■ Task directions: Return the entries in full, exactly as they were written.

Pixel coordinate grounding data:
•••••

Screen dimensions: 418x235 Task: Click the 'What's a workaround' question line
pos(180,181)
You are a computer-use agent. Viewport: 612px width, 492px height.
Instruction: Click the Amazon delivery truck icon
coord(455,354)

•••••

■ Your solution:
Screen dimensions: 418x235 Task: Click the 'What's a workaround' question line
pos(180,181)
You are a computer-use agent. Viewport: 612px width, 492px height.
Instruction: Click the Amazon delivery truck icon
coord(455,354)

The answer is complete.